Alix Bluh grew up on a family farm with parents who were professors and very artistic. Before becoming a professor Alix’s father was an avant garde painter of the 60s. As children, Alix and her three siblings were exposed to all forms of art and music and encouraged to follow their own inspiration. Her parents brought art into the elementary school they attended and started a program called Enrichment, where for two weeks out of the school year, students would only learn art and traditional crafts. Alix was also sent to an amazing camp in Maine where there was a metalsmithing studio, so, by the age of 12 she was hooked!

Alix graduated from the University of Massachusetts with a BFA in Painting in 1987, after spending a year studying at Oxford University in England and traveling through Europe the following summer. She received awards for her art well before she knew that jewelry would be the path she would follow. Her paintings and assemblage works were featured in many exhibits and galleries, including the Seoul Olympics Art Festival in 1988.
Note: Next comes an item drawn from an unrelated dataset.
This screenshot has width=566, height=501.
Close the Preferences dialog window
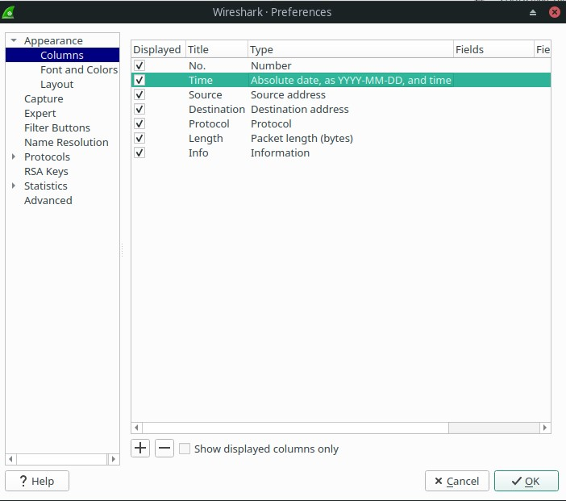point(555,12)
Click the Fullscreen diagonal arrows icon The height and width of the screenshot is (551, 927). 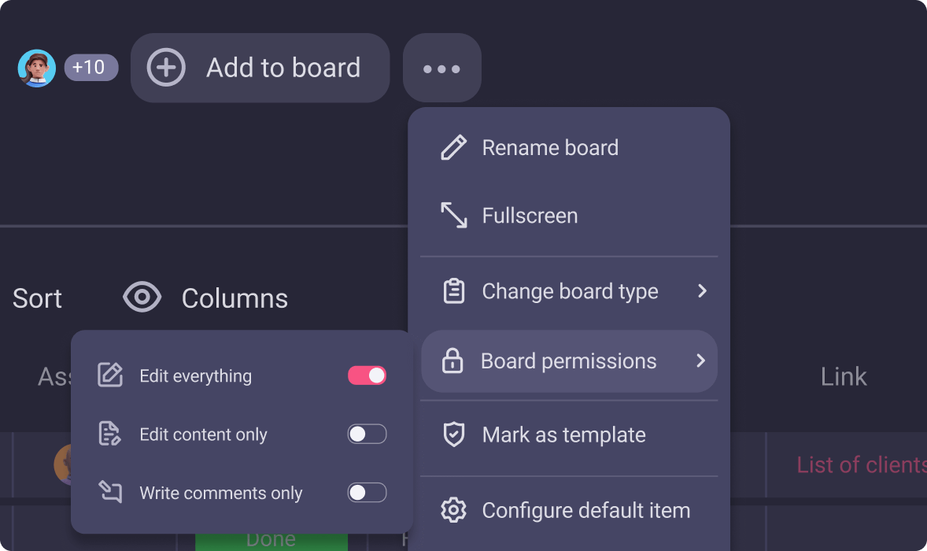(454, 216)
In 1989, Alix returned to London and started collecting and selling antiques as she pursued making one-of-a-kind jewelry pieces. She combined a fascination with time-worn objects with that of cutting-edge arts.

Her jewelry pieces included original tin-type photographs, pocket watch parts, and various curios. Her exploration in painting, sculpture and assemblage literally shrunk into wearable art. Alix sold her unique art jewelry in London galleries as well is at Boston’s Institute of Contemporary Art and New York galleries.
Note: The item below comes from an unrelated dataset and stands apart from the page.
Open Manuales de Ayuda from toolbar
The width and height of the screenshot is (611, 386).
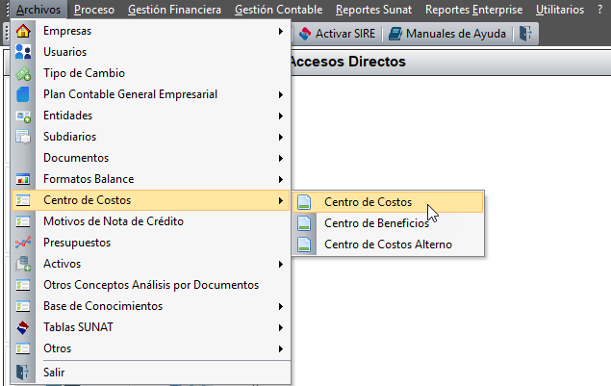447,34
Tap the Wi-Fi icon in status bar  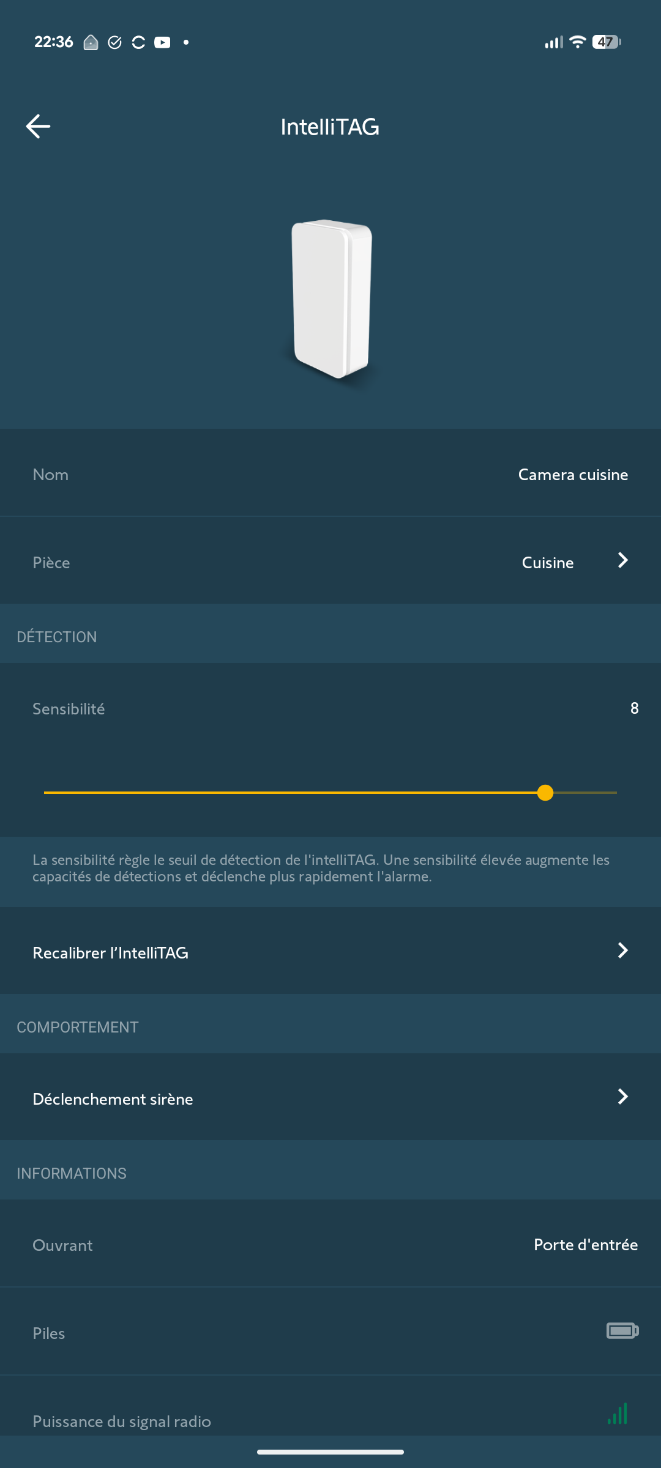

In 1992 Alix decided to move to San Francisco, where she has been living since.  It was in San Francisco that her precious metals journey began with a rapid leap to a new business. Though the medium was new, the themes in her jewelry were true to the original inspirations in her past forays.

Reliquary pieces are a longtime fascination for Alix, where sacred objects are held in tiny boxes close at hand to honor the entity that it houses. Alix’s reliquaries, ranging from 18k gold branches, feathers, pearls and loose precious stones safely nestled under crystal have become her signature design concept.

As Alix says, “I have always been so moved by the stories found in nature, in time-worn objects, in mourning jewelry and religious reliquaries. I want to create heirloom pieces that are not about fad and fashion, but rather sentiment and timelessness.”

These lines are now widely collected across the USA and internationally. Their popularity based on the intimate and unique quality that Alix has captured. Some say the jewelry is lyrical, or even poetic, that it seems to have a secret past or a talisman power.  Jewelry has also been described as feeling sacred and magical. To Alix, each piece seems to tell a story, each collection a new chapter in a really good book – the book of MODERN RELICS!